The orthotopic urethra was either stenotic, atretic, or hypoplastic in forty-two cases; it was partially stenotic in thirty cases and was of good caliber in nineteen cases. The length of the stenotic part varied from case to case. In sixty-six cases, the ventral urethra was in an anal or rectal position, in eighteen cases, it was in a perineal position, three cases were abortive, and in four cases, it was of an unspecified position.

The perineal opening of the ventral urethra is not always on the midline. It can be found in the gluteal area at either 3 or 11 o'clock. The ventral urethra had a better caliber. However, eight patients had stenotic ventral urethra. When both urethras are stenotic or abortive, renal failure is the consequence.

Preoperative investigations, associated anomalies, and treatment options are listed in Table 5.

Complications that were observed during follow-up for up to 30 years included meatal stenosis, recalcitrant stenosis, multiple stenosis, anastomosis site stenosis (nineteen cases), fistula (seven cases), infection (three cases), urethral diverticulum (one case), stenosis that required Mitrofanoff (one case), fibrosis of the neourethra (two cases), wound dehiscence (one case), and urinary catheter malfunction (one case).

The outcome was variable.

There were only four patients presenting this rare type of urethral duplication. They presented, on average, at the age of 7 years.

The patients complained about various symptoms such as straining or had neuropathic bladder while urinating with single-stream. The diagnosis was made incidentally.

Preoperative investigation showed that two patients had undergone MCU and RU, while two others had undergone cystourethroscopy and ultrasonography.

Associated anomalies were also found in these patients, such as a scrotal abscess in one, a non-functional kidney in another, and caudal regression and a tethered cord.

The surgical techniques used for these patients included urethra-urethrostomy, excision of the accessory urethra, and dilatation of the urethra—in case of stenosis.

There were six patients with an average age of 4 years. Their presentation included visible secondary meatus, with glandular, penile, perineal, and recurrent UTIs being the most common. Preoperative investigations included methylene blue injection, cystoscopy, fluoroscopy, ultrasound, micturating cystourethrography, MRI, CT, retrograde urethrography, and intravenous urography. Associated anomalies were observed in the genital, urinary, and general areas.
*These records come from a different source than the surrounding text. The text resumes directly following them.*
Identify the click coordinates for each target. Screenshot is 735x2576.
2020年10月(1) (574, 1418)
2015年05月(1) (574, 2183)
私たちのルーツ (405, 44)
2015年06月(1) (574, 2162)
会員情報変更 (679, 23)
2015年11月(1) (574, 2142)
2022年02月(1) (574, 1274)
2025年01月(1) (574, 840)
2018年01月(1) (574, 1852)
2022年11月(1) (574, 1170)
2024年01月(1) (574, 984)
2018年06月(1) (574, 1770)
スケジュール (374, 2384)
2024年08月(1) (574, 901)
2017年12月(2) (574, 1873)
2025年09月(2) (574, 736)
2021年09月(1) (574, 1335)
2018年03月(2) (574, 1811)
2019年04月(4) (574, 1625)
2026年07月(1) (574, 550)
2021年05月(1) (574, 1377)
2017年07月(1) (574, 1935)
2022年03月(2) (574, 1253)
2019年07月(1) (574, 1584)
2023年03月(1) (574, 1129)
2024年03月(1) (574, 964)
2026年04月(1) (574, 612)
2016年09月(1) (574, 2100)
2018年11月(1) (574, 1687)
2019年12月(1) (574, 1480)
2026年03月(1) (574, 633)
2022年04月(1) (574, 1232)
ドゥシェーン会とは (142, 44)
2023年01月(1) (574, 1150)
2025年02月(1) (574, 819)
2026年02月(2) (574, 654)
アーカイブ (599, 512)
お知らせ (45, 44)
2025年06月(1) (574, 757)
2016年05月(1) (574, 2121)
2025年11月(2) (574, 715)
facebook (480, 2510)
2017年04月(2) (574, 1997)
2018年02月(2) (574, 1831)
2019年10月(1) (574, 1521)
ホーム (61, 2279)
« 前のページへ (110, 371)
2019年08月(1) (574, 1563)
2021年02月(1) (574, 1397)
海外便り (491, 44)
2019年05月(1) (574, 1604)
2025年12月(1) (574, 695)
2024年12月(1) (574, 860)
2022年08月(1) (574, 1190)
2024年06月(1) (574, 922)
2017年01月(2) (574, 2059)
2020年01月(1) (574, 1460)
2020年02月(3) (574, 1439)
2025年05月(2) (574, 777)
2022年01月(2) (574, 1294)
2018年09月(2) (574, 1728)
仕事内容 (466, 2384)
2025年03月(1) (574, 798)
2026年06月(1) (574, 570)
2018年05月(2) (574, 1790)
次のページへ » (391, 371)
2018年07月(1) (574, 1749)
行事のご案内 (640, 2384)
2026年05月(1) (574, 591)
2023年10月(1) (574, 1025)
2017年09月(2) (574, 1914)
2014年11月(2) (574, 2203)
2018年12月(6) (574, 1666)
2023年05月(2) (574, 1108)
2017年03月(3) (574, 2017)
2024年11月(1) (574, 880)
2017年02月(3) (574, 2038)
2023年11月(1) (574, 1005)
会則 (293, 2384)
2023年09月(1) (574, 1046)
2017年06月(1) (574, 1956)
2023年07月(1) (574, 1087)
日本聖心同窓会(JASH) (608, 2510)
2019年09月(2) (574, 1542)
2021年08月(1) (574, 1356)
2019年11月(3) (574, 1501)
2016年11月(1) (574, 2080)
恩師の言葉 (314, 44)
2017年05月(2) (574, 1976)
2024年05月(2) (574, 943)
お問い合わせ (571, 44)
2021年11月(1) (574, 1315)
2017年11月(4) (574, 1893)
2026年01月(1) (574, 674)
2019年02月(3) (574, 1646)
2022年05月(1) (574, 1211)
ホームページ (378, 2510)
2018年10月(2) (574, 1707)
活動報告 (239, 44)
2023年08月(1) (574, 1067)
Surgical interventions included mobilization of urethras, side-to-side urethrostomy, penoscrotal urethrostomy, excision of the dorsal accessory urethra, and no treatment. No complications were reported, and follow-ups were done for up to one year.

There were a total of nine patients with various symptoms: three of them urinated from the rectum, one had drops from the epispadic urethral meatus, one had abnormal foreskin, one had perineal voiding, one had enlargement of the penis during voiding, one had dribbling, and two had a double urinary stream. Additionally, one patient had a fever, one had abdominal pain, one had visible accessory urethras, one experienced fecaluria, one had incontinence, one had UTI, and one had dysuria.

There are some possible anatomical variations. There is always an orthotopic functional urethra with one or two epispadiac urethras, which open glandularly or on the dorsal surface of the penis. Ventrally situated urethras might open in the rectum/anus/perineum or on the ventral surface of the penis. In some cases, there are only epispadiac or only hypospadiac secondary urethras. Figure 4 represents the variations of urethral triplications we found. We encountered two of each 1,2,3 variations and one of each 4,5,6. As a particularity, four cases showed a Y triplication (11–14): a common proximal urethra divided into three channels.

Preoperative investigations, associated anomalies, and treatment options are listed in Table 6.

There were no reported complications. Follow-up: up to 4 years. The outcome was satisfactory in most of the cases.